Schreeuwen om een keurslijf – Over de roman ‘Teheran, een zwanenzang’ van de schrijver F. Springer

Door Reinjan Mulder
Recensie van: F. Springer: Teheran, een zwanezang. Uitg. Querido, 1991, 376 blz.

De negentiende-eeuwse Engelse schrijver James Morier kreeg in zijn tijd grote bekendheid met een aantal reisboeken en romans die zich afspeelden in de Oriënt. Na zijn dood, in 1849, is hij echter vooral blijven voortleven als de schrijver van één boek: The Adventures of Haji Baba of Ispahan. In deze avonturenroman beschrijft hij de lotgevallen van een handige Pers die zich dank zij list en bedrog door het niet altijd even eenvoudige leven weet te slaan. De betekenis van Moriers boek, waarvan in 1944 een Nederlandse vertaling werd gemaakt, ligt niet zozeer in de avonturen van Haji Baba, maar eerder in de beschrijving die erin gegeven wordt van de Perzische mentaliteit in de vroege negentiende eeuw. Morier kende die mentaliteit als geen ander van zijn generatie. Acht jaar lang, van 1807 tot 1809 en van 1810 tot 1816, verbleef hij in Perzië, eerst als ambassadesecretaris, en later als zaakgelastigde van Engeland.
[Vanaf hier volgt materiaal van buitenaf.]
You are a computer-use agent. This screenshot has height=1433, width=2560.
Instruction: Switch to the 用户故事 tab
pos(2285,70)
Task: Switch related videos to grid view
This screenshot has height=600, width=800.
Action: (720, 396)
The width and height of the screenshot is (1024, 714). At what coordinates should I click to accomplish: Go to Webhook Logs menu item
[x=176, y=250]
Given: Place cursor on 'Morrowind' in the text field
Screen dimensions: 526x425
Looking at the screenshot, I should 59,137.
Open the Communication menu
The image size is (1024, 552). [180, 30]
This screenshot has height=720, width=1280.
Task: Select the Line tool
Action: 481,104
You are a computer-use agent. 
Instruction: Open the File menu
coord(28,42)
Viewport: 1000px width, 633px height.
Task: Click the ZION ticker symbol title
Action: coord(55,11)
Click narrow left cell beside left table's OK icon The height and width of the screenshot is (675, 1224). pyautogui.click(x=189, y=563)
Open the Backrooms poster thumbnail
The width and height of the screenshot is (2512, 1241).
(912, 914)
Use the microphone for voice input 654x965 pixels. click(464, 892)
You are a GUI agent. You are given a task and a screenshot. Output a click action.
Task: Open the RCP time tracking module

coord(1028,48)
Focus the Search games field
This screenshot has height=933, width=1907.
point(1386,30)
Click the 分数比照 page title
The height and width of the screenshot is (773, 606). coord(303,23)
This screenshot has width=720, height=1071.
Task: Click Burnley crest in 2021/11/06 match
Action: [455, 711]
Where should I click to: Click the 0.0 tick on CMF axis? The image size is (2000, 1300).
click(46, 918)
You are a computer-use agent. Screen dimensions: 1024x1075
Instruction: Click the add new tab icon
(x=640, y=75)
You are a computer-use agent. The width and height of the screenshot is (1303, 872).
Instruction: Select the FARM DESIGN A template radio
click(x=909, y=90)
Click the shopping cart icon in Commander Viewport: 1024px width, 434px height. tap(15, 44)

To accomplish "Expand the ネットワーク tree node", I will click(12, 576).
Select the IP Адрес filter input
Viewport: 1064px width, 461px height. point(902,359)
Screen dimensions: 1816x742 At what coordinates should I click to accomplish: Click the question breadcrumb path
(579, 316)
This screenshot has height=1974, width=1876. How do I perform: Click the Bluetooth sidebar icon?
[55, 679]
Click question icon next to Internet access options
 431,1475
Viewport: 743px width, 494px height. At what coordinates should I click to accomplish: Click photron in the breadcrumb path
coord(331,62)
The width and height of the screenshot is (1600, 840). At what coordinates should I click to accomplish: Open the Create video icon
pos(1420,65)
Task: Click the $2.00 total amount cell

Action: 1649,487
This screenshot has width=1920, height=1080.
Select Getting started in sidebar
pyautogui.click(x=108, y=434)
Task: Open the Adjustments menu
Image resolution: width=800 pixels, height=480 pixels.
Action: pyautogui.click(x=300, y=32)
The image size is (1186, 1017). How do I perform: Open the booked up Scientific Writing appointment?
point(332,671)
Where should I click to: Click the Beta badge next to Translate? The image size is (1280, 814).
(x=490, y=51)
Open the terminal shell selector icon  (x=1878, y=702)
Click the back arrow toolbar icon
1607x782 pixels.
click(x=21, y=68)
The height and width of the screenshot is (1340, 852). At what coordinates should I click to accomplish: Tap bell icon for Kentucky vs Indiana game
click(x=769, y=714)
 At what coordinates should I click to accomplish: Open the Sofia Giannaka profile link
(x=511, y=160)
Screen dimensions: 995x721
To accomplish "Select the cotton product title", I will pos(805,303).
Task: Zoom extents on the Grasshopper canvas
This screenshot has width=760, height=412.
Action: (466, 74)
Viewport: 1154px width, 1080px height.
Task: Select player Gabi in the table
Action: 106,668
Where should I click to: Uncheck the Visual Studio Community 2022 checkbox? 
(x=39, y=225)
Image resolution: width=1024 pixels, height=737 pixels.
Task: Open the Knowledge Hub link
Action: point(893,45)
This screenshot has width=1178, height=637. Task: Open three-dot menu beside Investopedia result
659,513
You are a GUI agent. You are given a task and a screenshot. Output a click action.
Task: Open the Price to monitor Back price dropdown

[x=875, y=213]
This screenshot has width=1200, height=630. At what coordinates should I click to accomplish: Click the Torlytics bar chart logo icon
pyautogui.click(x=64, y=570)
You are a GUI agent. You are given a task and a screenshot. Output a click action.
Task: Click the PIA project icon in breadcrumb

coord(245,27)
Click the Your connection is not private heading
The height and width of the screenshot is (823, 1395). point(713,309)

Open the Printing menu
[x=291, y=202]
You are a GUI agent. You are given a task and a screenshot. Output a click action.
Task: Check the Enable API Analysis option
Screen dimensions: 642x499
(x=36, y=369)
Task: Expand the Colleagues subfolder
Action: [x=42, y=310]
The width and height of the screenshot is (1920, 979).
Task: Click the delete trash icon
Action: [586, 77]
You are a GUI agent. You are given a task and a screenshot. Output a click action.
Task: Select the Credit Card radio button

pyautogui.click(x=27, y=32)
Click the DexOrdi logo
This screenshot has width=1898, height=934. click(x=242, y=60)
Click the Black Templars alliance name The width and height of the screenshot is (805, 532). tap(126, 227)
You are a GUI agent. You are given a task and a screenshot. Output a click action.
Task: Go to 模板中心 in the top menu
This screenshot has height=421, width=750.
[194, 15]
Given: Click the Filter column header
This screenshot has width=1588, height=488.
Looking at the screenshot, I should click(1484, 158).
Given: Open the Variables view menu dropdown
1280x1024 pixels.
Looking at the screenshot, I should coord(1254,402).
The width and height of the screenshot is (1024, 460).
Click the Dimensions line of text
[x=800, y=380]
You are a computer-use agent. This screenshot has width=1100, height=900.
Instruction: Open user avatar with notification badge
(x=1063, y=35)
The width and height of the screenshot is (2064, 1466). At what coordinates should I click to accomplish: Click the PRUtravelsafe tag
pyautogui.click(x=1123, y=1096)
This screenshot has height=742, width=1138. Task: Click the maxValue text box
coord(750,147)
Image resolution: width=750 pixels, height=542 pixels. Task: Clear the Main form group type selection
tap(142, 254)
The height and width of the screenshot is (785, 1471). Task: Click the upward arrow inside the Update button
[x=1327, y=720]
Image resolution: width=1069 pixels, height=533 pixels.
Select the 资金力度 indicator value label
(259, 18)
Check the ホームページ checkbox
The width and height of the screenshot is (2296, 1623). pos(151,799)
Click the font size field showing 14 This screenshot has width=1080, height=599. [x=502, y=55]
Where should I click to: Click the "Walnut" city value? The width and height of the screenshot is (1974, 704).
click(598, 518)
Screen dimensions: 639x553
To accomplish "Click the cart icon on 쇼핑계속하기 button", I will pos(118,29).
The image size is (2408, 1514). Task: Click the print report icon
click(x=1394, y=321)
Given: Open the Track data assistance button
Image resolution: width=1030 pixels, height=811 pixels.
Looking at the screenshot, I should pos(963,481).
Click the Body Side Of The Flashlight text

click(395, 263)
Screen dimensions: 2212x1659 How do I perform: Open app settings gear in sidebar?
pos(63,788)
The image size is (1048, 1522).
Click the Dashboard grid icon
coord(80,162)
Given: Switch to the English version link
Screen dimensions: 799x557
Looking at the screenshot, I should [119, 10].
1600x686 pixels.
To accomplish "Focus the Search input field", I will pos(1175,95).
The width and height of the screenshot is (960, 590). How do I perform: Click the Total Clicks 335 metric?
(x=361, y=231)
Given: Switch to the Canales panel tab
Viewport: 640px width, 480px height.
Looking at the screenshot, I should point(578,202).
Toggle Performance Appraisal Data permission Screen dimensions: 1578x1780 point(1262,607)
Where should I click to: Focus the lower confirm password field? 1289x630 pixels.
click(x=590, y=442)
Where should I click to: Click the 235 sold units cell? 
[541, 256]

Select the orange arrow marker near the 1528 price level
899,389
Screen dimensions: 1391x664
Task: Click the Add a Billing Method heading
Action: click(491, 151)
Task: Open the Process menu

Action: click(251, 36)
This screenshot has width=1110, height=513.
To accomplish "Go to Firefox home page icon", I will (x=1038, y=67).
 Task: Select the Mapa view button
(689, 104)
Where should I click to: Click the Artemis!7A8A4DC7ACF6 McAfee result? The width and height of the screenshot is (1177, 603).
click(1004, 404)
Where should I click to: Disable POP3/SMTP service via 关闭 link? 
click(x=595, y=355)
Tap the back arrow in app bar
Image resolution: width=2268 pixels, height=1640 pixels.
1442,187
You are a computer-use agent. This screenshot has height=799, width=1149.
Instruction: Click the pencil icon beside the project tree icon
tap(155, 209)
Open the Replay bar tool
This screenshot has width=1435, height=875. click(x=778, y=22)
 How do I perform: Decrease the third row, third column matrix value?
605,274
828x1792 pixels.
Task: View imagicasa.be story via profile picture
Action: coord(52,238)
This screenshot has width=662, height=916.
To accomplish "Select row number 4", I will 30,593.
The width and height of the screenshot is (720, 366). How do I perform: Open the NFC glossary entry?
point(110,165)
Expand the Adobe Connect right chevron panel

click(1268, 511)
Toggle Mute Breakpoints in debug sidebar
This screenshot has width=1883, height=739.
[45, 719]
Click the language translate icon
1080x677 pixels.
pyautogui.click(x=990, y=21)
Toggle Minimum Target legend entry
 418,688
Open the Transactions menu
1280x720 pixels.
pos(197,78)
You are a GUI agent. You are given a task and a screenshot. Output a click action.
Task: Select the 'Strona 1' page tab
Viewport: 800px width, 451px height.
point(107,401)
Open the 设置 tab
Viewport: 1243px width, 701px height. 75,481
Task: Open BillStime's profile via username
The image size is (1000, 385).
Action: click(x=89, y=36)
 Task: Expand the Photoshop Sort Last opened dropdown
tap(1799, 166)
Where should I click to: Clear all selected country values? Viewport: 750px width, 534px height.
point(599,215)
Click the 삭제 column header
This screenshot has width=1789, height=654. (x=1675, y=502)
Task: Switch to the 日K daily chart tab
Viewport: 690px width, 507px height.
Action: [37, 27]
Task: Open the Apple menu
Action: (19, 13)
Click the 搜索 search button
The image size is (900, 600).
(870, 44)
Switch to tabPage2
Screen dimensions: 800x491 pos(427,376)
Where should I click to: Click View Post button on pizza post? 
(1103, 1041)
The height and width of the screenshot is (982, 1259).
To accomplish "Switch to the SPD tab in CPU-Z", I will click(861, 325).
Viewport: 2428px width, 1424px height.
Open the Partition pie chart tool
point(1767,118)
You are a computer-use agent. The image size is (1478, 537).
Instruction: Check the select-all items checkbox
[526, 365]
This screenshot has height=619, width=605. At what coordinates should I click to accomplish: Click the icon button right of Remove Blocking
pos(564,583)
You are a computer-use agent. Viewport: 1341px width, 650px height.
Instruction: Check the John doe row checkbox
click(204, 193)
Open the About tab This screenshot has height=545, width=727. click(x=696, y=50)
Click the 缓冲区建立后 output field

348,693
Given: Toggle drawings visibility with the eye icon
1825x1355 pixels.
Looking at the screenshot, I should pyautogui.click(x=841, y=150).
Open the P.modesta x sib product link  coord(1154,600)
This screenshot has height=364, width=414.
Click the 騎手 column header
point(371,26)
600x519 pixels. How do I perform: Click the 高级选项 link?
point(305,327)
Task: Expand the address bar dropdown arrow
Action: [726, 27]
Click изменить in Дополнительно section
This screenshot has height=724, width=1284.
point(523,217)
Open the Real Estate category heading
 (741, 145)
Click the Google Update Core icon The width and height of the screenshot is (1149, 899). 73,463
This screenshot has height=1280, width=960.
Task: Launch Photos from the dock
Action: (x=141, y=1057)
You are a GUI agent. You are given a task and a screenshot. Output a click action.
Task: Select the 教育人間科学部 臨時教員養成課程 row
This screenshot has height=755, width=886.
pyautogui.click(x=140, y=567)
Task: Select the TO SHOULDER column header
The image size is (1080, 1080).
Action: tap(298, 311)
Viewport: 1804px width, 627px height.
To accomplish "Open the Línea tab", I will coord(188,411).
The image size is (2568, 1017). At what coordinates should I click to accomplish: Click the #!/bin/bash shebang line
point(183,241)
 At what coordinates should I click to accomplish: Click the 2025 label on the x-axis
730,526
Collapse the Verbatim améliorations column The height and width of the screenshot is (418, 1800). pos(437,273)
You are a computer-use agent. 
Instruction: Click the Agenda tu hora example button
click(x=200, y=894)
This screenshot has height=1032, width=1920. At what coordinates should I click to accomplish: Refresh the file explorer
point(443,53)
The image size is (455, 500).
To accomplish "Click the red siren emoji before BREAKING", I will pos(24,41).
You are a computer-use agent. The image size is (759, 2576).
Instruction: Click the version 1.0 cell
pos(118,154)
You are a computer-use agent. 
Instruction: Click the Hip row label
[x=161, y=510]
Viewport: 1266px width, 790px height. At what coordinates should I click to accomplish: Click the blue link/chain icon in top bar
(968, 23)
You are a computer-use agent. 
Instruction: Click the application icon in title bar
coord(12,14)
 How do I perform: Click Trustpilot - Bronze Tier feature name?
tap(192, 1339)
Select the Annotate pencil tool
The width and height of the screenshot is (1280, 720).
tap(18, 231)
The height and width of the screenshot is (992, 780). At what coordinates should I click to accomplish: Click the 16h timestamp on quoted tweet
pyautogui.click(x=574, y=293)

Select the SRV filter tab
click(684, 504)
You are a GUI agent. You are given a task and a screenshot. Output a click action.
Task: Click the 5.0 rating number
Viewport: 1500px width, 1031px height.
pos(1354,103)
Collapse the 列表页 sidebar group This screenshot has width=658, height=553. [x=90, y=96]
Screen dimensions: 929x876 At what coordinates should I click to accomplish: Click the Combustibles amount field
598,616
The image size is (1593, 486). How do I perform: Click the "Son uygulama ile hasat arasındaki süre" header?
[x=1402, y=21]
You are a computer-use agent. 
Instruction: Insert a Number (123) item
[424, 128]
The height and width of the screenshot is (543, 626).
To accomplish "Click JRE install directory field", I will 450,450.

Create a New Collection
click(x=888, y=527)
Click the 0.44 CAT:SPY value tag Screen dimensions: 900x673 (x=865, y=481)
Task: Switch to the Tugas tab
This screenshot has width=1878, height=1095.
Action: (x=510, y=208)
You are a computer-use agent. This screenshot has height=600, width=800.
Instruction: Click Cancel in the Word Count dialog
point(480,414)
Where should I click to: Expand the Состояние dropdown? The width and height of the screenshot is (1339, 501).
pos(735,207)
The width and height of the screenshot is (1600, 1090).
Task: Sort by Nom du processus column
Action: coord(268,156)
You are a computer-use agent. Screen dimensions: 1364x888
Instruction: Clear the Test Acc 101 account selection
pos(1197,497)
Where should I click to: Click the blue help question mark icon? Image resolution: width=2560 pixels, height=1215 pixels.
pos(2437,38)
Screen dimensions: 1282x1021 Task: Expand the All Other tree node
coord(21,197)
In Teheran, een zwanezang, de eerste grote roman van F. Springer, wordt op veel plaatsen aan het boek van James Morier gerefereerd. Dat hoeft ons niet te verbazen. Ook Springer werkte enige tijd op een ambassade in Teheran, en ook hij probeert nu in zijn roman een indruk te geven van de raadselachtige Perzische mentaliteit. Het verhaal dat Springer in Teheran vertelt speelt zich af in 1978 en 1979, tijdens de val van de Sjah, de tijd waarin hij zelf in Teheran ooggetuige was van de grote veranderingen.

Een van de belangrijkste vragen die in het boek van Springer aan de orde komen is hoe in een schijnbaar modern land als Perzië de traditionele islamitische waarden weer zo snel konden terugkeren. Vooral in de tweede helft van het boek gaat de schrijver vrij uitgebreid op het herlevend fundamentalisme in Iran in. Hij beschrijft een reeks vrij absurde scènes die rechtstreeks lijken te zijn ontleend aan de werkelijkheid van de eerste dagen na de revolutie. Gewapende jongeren trekken in groepjes door de stad en met grote willekeur, zo blijkt, worden hier en daar Perzen terechtgesteld.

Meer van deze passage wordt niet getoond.